A Federico de la Torriente y Cuqui Gutiérrez, que desde los celestiales montes de Liébana vigilan la vereda de todos los suyos. In memoriam.
Es uno de esos deformes que no puedes dejar de mirar. El tuerto al que tus ojos apresan y no puedes retirar la atención. El loco más loco del lugar al que, lejos de eludir, quieres dominar. Es uno de esos que de feo… Es atractivo. Así son los Picos de Europa, esas sierras eternas de luz y belleza.
Y me planto tras él, tras la pista del rebeco cántabro, pero voy de subalterno. Quizá es mi reencuentro conmigo mismo. Tras pasar por la cuchilla y el quirófano estoy en el brete de no saberme recuperado. Pero mi amigo Luis de la Torriente me invita a bailar con él, un pegadito. Lejos de ser amantes nos entendemos porque amamos la misma montaña y los mismos retos. Quizá mi visita a Cantabria le hace abrir un poco más un corazón herido por la vida. Luis, lejos de ser el feo de la fiesta, ve quizá en mí al loco del lugar. Y necesita un rato de paz consigo mismo y ve en el perfecto desconocido extremeño al amigo donde verter sus pensamientos. Así son los cántabros, duros de mollera y tuertos de sentimientos. Pero con un corazón más amplio que todo el valle de Liébana.

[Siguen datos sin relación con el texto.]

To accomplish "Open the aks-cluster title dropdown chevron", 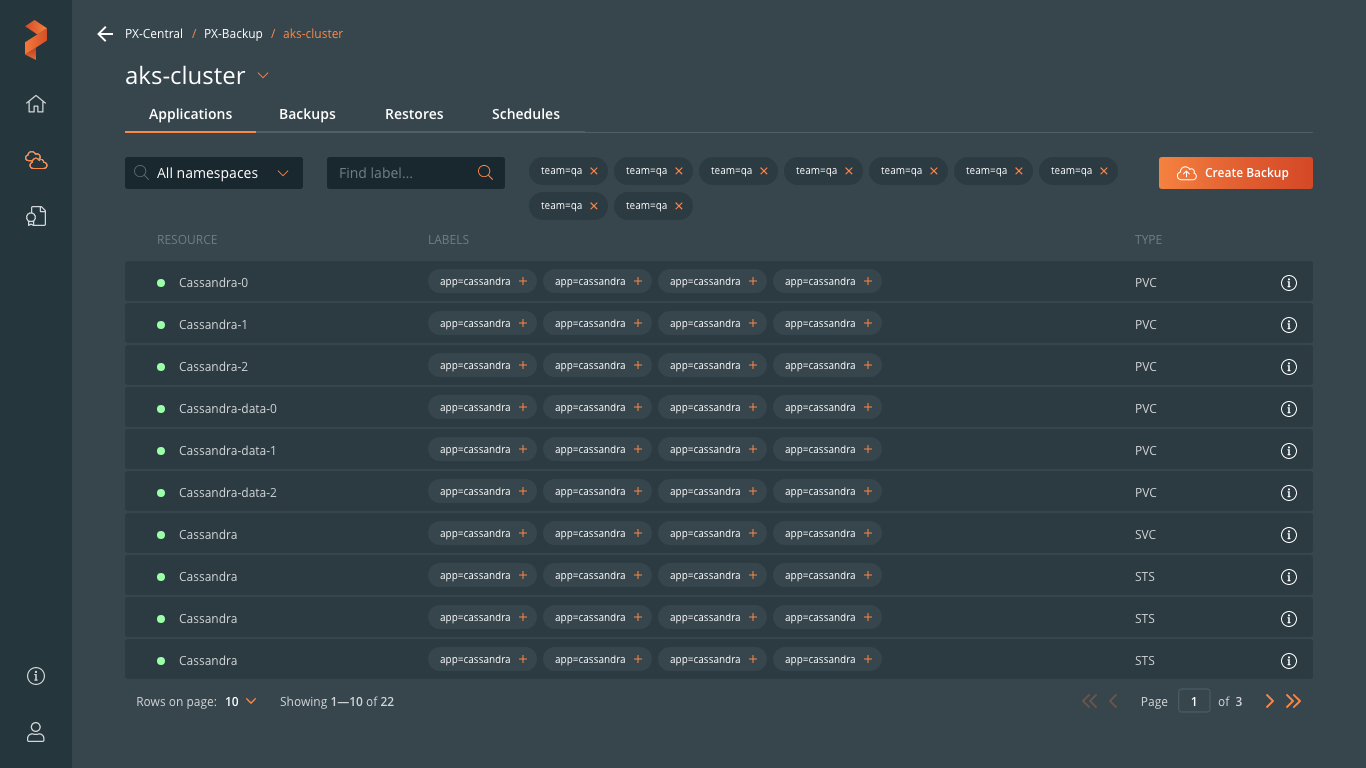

Atalayamos a lo alto más alto. Nosotros no sabemos de rebecos pero sí conocemos el campo, sus flores, sus querencias o sus pequeños secretos. Sabemos que el agua la trae el ábrego y que con este frío los animales buscan los hondos cuando pega el aire o los altos cuando pega el sol. No hay que ser muy listo, sólo observar lo que mil veces hemos observado.

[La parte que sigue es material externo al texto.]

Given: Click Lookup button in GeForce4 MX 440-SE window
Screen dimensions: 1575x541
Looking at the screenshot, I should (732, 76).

Vemos el grupo de cabras. Una partida de rebecos de todos los colores. Vamos en busca de una hembra de edad avanzada, para dejar en su hueco el renuevo de la sierra. Nuestro guarda no es muy ducho en caminar y quiere terminar antes de comenzar. Pocas ganas y poco celo, éste no es cántabro. Quizá el avatar de los años o quizá que ve en nosotros las ganas que a él le faltan. Hay un grupo de tres animales, dos jóvenes y una matriarca de pelaje oscuro -muy oscuro- y tras examinarla por el largavista nos indica que nos vale. Nos anima a hacer la entrada mientras él observa desde su aposento. Luis no lo duda, entalla el rifle y mi hombro mientras me suelta:
-Vámonos Polvorilla…
Me puso el primero del equipo, como guía, el que dirige esa expedición. Aunque no soy ducho cazador de rebecos más de cien veces -o más de mil, yo qué sé- he hecho de punta de lanza. Hay que taparse con esas peñas y reptar por ellas. Desde allí hay tiro. Si vamos ligeros y silenciosos habrá una oportunidad. Y mi cicatriz en el cuello me da cuartel para avanzar con energía. Pienso que podré volver a ser el mismo. Y mi acompañante me está dando sitio para volver a creer en el futuro.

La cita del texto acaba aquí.